Stored items:
- Opening Delimiter -
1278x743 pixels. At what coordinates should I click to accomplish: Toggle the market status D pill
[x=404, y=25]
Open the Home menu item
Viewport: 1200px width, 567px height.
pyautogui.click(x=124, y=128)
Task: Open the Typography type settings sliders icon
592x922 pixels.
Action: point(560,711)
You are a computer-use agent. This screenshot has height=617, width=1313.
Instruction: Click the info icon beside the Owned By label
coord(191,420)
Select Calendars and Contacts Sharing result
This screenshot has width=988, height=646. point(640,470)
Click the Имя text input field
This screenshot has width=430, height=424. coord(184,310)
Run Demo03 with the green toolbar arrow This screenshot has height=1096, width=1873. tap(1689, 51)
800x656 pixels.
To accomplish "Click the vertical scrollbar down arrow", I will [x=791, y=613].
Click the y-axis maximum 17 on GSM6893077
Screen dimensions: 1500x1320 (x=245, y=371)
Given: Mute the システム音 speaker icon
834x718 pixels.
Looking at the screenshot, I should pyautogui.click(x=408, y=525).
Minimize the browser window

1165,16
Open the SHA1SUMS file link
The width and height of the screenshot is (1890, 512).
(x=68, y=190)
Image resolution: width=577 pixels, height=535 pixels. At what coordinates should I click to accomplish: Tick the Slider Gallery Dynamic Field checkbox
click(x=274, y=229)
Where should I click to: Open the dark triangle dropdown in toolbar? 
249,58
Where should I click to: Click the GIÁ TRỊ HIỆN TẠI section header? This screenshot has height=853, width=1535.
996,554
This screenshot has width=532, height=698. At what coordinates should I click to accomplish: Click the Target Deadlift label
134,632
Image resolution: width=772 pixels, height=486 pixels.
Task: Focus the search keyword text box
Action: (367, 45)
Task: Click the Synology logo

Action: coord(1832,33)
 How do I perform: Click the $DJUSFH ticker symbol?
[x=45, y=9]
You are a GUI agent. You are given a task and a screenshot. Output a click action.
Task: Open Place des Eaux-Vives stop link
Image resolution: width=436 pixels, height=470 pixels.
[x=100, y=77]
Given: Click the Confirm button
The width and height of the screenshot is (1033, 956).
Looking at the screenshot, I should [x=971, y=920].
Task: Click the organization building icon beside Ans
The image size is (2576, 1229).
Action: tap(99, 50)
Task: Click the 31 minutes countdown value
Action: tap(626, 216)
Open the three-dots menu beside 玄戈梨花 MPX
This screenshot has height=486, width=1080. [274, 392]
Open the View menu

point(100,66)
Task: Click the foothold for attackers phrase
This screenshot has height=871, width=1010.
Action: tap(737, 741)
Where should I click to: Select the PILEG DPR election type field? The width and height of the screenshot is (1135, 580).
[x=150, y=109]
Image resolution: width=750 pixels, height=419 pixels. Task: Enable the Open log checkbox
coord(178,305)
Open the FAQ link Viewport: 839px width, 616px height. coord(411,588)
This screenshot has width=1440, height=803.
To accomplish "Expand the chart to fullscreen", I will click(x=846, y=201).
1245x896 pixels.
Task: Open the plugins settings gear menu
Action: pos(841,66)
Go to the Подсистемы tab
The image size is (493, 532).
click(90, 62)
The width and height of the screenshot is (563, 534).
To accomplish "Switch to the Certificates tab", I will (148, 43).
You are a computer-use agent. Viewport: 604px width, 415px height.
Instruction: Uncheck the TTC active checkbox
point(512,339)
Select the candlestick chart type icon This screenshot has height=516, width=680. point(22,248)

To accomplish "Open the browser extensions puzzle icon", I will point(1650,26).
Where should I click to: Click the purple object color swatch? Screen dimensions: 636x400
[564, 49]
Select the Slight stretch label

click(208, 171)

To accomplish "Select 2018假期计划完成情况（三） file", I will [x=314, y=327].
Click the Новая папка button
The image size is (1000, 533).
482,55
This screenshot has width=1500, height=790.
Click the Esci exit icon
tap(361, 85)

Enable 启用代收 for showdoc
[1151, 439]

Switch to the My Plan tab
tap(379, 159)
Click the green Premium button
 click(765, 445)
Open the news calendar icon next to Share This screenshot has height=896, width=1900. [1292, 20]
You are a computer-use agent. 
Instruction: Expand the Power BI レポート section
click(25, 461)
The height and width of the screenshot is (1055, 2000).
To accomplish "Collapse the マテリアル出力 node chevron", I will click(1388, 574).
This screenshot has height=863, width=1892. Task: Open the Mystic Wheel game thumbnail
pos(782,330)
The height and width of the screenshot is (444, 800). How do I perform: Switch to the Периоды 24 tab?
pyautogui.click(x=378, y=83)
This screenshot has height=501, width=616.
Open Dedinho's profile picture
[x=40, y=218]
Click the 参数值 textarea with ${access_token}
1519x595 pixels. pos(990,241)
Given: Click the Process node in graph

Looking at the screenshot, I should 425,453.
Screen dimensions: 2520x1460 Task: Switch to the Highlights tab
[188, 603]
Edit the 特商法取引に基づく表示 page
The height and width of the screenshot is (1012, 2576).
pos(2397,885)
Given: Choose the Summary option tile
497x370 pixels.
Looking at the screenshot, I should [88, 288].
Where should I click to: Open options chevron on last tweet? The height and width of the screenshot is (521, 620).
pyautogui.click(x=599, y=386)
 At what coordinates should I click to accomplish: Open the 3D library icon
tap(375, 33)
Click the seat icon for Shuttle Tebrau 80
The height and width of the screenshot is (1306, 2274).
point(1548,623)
- Closing Delimiter -
Your answer must be an exact copy of every entry above.

1278x743 pixels. At what coordinates should I click to accomplish: Toggle the market status D pill
[x=404, y=25]
Open the Home menu item
Viewport: 1200px width, 567px height.
pyautogui.click(x=124, y=128)
Task: Open the Typography type settings sliders icon
592x922 pixels.
Action: point(560,711)
You are a computer-use agent. This screenshot has height=617, width=1313.
Instruction: Click the info icon beside the Owned By label
coord(191,420)
Select Calendars and Contacts Sharing result
This screenshot has width=988, height=646. point(640,470)
Click the Имя text input field
This screenshot has width=430, height=424. coord(184,310)
Run Demo03 with the green toolbar arrow This screenshot has height=1096, width=1873. tap(1689, 51)
800x656 pixels.
To accomplish "Click the vertical scrollbar down arrow", I will [x=791, y=613].
Click the y-axis maximum 17 on GSM6893077
Screen dimensions: 1500x1320 (x=245, y=371)
Given: Mute the システム音 speaker icon
834x718 pixels.
Looking at the screenshot, I should pyautogui.click(x=408, y=525).
Minimize the browser window

1165,16
Open the SHA1SUMS file link
The width and height of the screenshot is (1890, 512).
(x=68, y=190)
Image resolution: width=577 pixels, height=535 pixels. At what coordinates should I click to accomplish: Tick the Slider Gallery Dynamic Field checkbox
click(x=274, y=229)
Where should I click to: Open the dark triangle dropdown in toolbar? 
249,58
Where should I click to: Click the GIÁ TRỊ HIỆN TẠI section header? This screenshot has height=853, width=1535.
996,554
This screenshot has width=532, height=698. At what coordinates should I click to accomplish: Click the Target Deadlift label
134,632
Image resolution: width=772 pixels, height=486 pixels.
Task: Focus the search keyword text box
Action: (367, 45)
Task: Click the Synology logo

Action: coord(1832,33)
 How do I perform: Click the $DJUSFH ticker symbol?
[x=45, y=9]
You are a GUI agent. You are given a task and a screenshot. Output a click action.
Task: Open Place des Eaux-Vives stop link
Image resolution: width=436 pixels, height=470 pixels.
[x=100, y=77]
Given: Click the Confirm button
The width and height of the screenshot is (1033, 956).
Looking at the screenshot, I should [x=971, y=920].
Task: Click the organization building icon beside Ans
The image size is (2576, 1229).
Action: tap(99, 50)
Task: Click the 31 minutes countdown value
Action: tap(626, 216)
Open the three-dots menu beside 玄戈梨花 MPX
This screenshot has height=486, width=1080. [274, 392]
Open the View menu

point(100,66)
Task: Click the foothold for attackers phrase
This screenshot has height=871, width=1010.
Action: tap(737, 741)
Where should I click to: Select the PILEG DPR election type field? The width and height of the screenshot is (1135, 580).
[x=150, y=109]
Image resolution: width=750 pixels, height=419 pixels. Task: Enable the Open log checkbox
coord(178,305)
Open the FAQ link Viewport: 839px width, 616px height. coord(411,588)
This screenshot has width=1440, height=803.
To accomplish "Expand the chart to fullscreen", I will click(x=846, y=201).
1245x896 pixels.
Task: Open the plugins settings gear menu
Action: pos(841,66)
Go to the Подсистемы tab
The image size is (493, 532).
click(90, 62)
The width and height of the screenshot is (563, 534).
To accomplish "Switch to the Certificates tab", I will (148, 43).
You are a computer-use agent. Viewport: 604px width, 415px height.
Instruction: Uncheck the TTC active checkbox
point(512,339)
Select the candlestick chart type icon This screenshot has height=516, width=680. point(22,248)

To accomplish "Open the browser extensions puzzle icon", I will point(1650,26).
Where should I click to: Click the purple object color swatch? Screen dimensions: 636x400
[564, 49]
Select the Slight stretch label

click(208, 171)

To accomplish "Select 2018假期计划完成情况（三） file", I will [x=314, y=327].
Click the Новая папка button
The image size is (1000, 533).
482,55
This screenshot has width=1500, height=790.
Click the Esci exit icon
tap(361, 85)

Enable 启用代收 for showdoc
[1151, 439]

Switch to the My Plan tab
tap(379, 159)
Click the green Premium button
 click(765, 445)
Open the news calendar icon next to Share This screenshot has height=896, width=1900. [1292, 20]
You are a computer-use agent. 
Instruction: Expand the Power BI レポート section
click(25, 461)
The height and width of the screenshot is (1055, 2000).
To accomplish "Collapse the マテリアル出力 node chevron", I will click(1388, 574).
This screenshot has height=863, width=1892. Task: Open the Mystic Wheel game thumbnail
pos(782,330)
The height and width of the screenshot is (444, 800). How do I perform: Switch to the Периоды 24 tab?
pyautogui.click(x=378, y=83)
This screenshot has height=501, width=616.
Open Dedinho's profile picture
[x=40, y=218]
Click the 参数值 textarea with ${access_token}
1519x595 pixels. pos(990,241)
Given: Click the Process node in graph

Looking at the screenshot, I should 425,453.
Screen dimensions: 2520x1460 Task: Switch to the Highlights tab
[188, 603]
Edit the 特商法取引に基づく表示 page
The height and width of the screenshot is (1012, 2576).
pos(2397,885)
Given: Choose the Summary option tile
497x370 pixels.
Looking at the screenshot, I should [88, 288].
Where should I click to: Open options chevron on last tweet? The height and width of the screenshot is (521, 620).
pyautogui.click(x=599, y=386)
 At what coordinates should I click to accomplish: Open the 3D library icon
tap(375, 33)
Click the seat icon for Shuttle Tebrau 80
The height and width of the screenshot is (1306, 2274).
point(1548,623)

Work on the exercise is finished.